> **Raw data**:
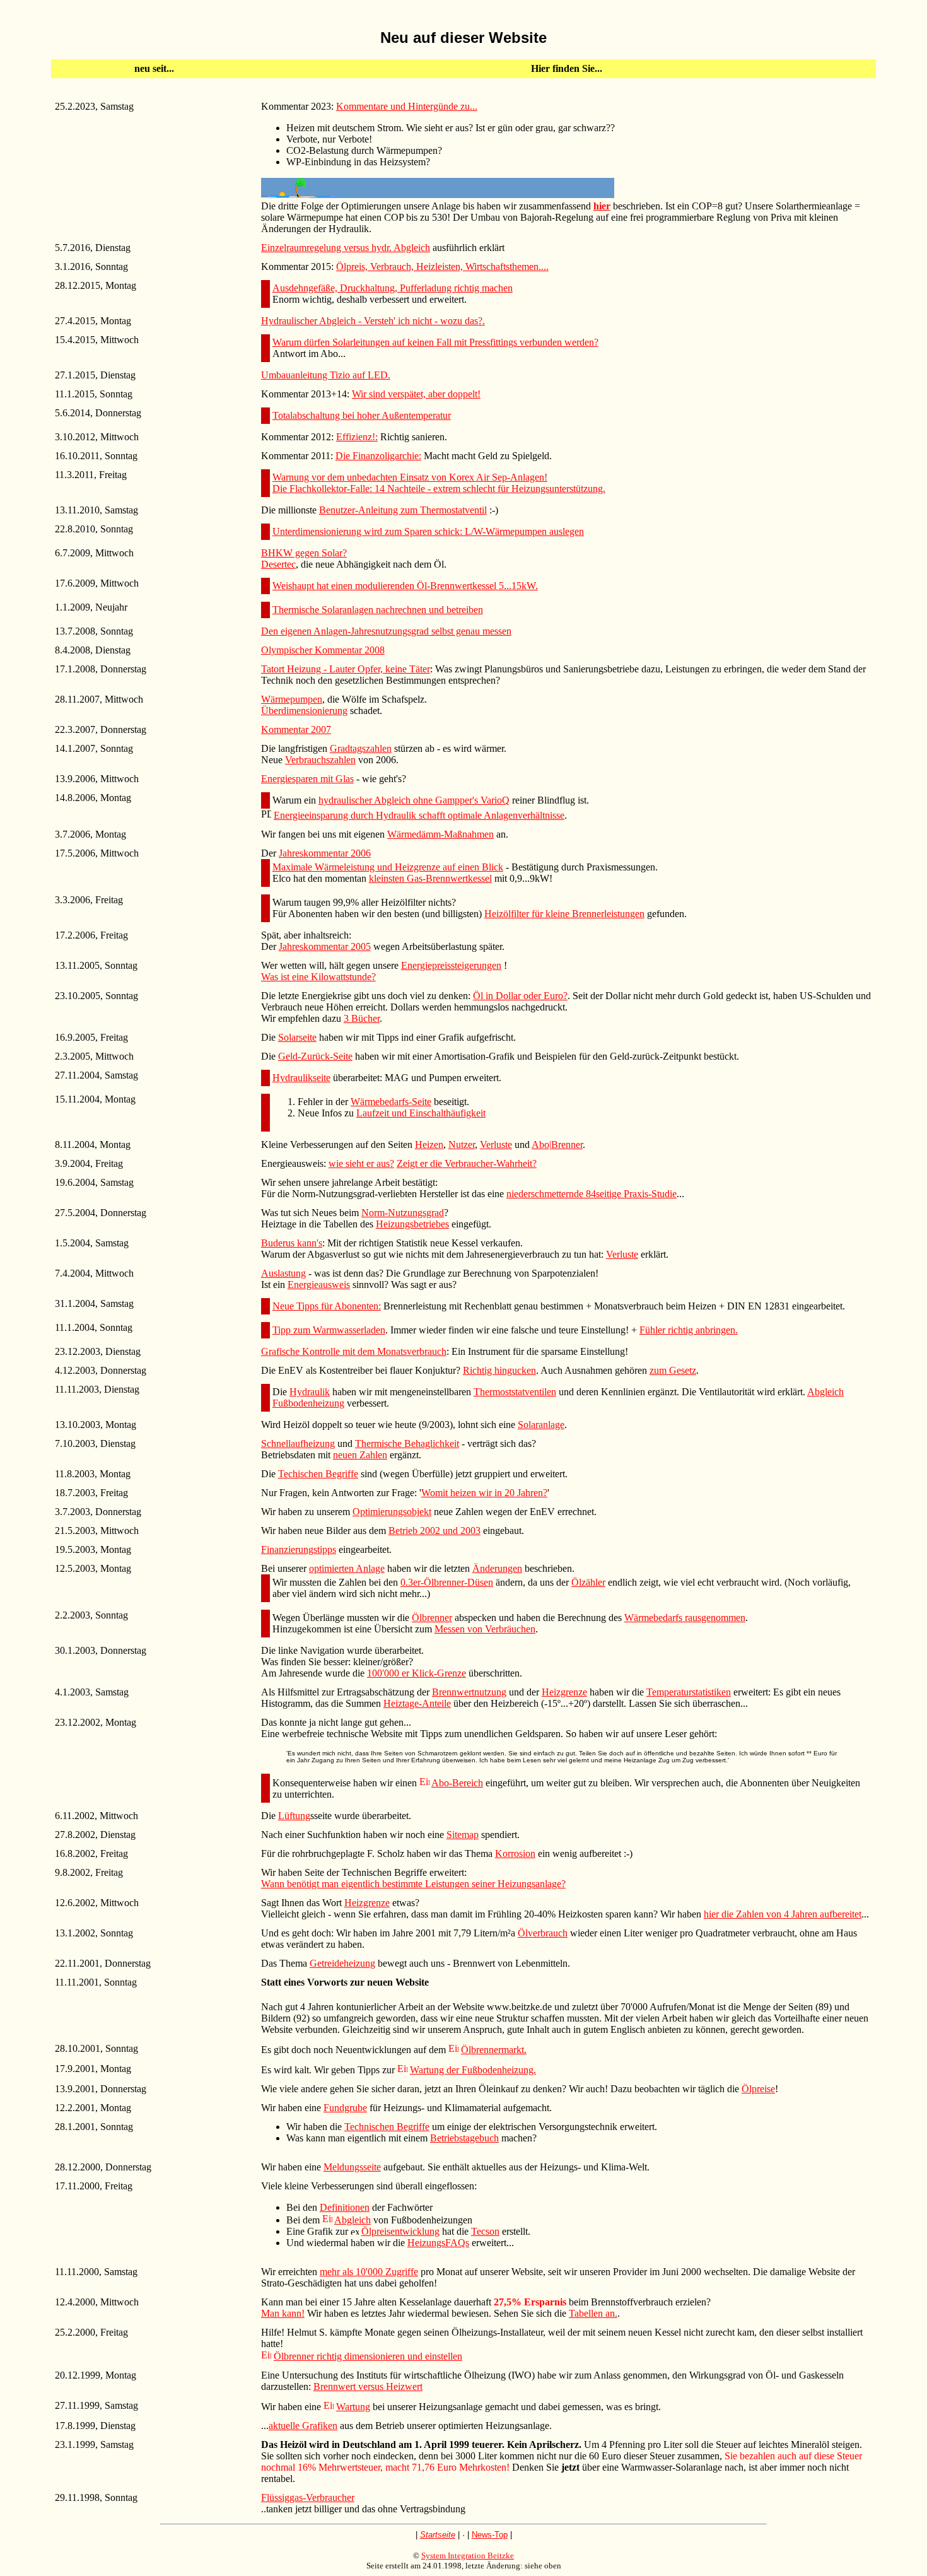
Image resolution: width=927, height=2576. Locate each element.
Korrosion (515, 1853)
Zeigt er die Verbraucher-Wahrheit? (467, 1163)
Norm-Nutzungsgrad (402, 1212)
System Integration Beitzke (467, 2555)
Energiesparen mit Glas (307, 778)
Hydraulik (309, 1391)
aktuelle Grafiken (303, 2425)
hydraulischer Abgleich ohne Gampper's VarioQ (414, 800)
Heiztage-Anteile (417, 1703)
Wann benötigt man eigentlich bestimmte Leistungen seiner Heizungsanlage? (413, 1883)
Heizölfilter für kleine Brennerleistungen (564, 913)
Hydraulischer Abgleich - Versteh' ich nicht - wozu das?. (373, 320)
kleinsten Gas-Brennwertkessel (430, 878)
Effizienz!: (357, 436)
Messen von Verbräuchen (484, 1629)
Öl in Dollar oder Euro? (520, 995)
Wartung (353, 2406)
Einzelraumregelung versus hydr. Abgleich (345, 247)
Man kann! (283, 2313)
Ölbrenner (432, 1617)
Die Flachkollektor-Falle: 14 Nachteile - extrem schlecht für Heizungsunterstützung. (438, 488)
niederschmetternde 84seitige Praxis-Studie (591, 1193)
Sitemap (462, 1834)
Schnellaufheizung (298, 1443)
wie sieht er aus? (361, 1163)
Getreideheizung (342, 1963)
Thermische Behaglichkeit (407, 1443)
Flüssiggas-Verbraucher (307, 2497)
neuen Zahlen (360, 1454)
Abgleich (352, 2220)
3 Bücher (362, 1018)
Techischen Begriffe (318, 1473)
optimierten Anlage (347, 1568)
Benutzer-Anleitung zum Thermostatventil (403, 510)
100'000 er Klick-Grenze (416, 1673)
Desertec (278, 564)
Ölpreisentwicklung (400, 2231)
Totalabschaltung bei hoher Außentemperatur (361, 415)
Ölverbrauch (543, 1933)
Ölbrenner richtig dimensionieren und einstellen (368, 2356)
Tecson (485, 2231)
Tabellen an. (593, 2313)
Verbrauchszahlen (320, 759)
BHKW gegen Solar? (304, 552)
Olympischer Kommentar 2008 (323, 650)
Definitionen (345, 2207)
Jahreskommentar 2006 (325, 853)
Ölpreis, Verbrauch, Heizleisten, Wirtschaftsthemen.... (442, 266)
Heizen (429, 1144)
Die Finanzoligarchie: (378, 455)
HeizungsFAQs (438, 2242)
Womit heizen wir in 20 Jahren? (484, 1492)
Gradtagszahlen (361, 748)
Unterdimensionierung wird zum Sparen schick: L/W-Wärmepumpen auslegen (428, 531)
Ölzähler (588, 1582)
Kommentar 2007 (296, 729)
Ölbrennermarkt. (494, 2049)
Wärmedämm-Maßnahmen (440, 834)
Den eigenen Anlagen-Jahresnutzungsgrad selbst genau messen (386, 631)
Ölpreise (758, 2088)
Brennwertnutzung (469, 1692)
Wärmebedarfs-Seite (391, 1101)
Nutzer (461, 1144)
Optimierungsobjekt (392, 1511)
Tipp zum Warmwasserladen (328, 1330)
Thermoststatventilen (515, 1391)
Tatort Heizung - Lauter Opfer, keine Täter (345, 669)
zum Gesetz (673, 1370)
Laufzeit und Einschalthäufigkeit (421, 1113)
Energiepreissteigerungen (451, 965)
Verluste (496, 1144)
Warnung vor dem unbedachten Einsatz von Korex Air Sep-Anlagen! (409, 477)
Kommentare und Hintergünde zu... (406, 106)
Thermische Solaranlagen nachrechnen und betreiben (377, 609)
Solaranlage (541, 1424)
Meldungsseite (352, 2167)
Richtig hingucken (499, 1370)
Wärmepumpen (291, 699)
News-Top (490, 2534)
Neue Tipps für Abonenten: (326, 1306)
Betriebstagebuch (464, 2138)
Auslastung (283, 1273)
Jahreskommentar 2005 (325, 946)
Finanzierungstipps (298, 1549)
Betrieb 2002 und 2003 (434, 1530)
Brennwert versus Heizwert (368, 2386)
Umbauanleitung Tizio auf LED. (325, 375)
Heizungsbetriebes (412, 1224)
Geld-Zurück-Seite (315, 1056)
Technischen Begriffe (386, 2126)
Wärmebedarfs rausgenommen (684, 1617)
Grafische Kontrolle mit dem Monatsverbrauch (353, 1351)
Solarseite (297, 1037)
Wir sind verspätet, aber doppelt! (416, 394)
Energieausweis (319, 1284)
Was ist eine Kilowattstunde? (318, 976)
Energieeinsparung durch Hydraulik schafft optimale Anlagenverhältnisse (419, 815)
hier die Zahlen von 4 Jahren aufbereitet (782, 1914)
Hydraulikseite (301, 1077)
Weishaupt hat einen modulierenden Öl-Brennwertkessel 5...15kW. (405, 585)
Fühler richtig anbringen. (688, 1330)
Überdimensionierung (304, 710)
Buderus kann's (291, 1243)
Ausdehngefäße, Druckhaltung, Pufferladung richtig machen (392, 288)
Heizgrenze (564, 1692)
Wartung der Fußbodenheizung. (473, 2069)
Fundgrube (345, 2107)
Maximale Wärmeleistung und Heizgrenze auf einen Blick (387, 867)
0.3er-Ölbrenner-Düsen (446, 1582)
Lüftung (294, 1815)
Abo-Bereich (457, 1782)
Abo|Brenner (557, 1144)
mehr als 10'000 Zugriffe (369, 2271)
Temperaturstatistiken (688, 1692)
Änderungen (497, 1568)
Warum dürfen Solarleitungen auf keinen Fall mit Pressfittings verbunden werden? (435, 342)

> **Task to complete**:
Scan the records above for the lines holding "Verbrauchszahlen (320, 759)" and "Gradtagszahlen (361, 748)". Transcribe those two and every line between them word for word, and no others.

> **Response to the task**:
Verbrauchszahlen (320, 759)
BHKW gegen Solar? (304, 552)
Olympischer Kommentar 2008 (323, 650)
Definitionen (345, 2207)
Jahreskommentar 2006 (325, 853)
Ölpreis, Verbrauch, Heizleisten, Wirtschaftsthemen.... (442, 266)
Heizen (429, 1144)
Die Finanzoligarchie: (378, 455)
HeizungsFAQs (438, 2242)
Womit heizen wir in 20 Jahren? (484, 1492)
Gradtagszahlen (361, 748)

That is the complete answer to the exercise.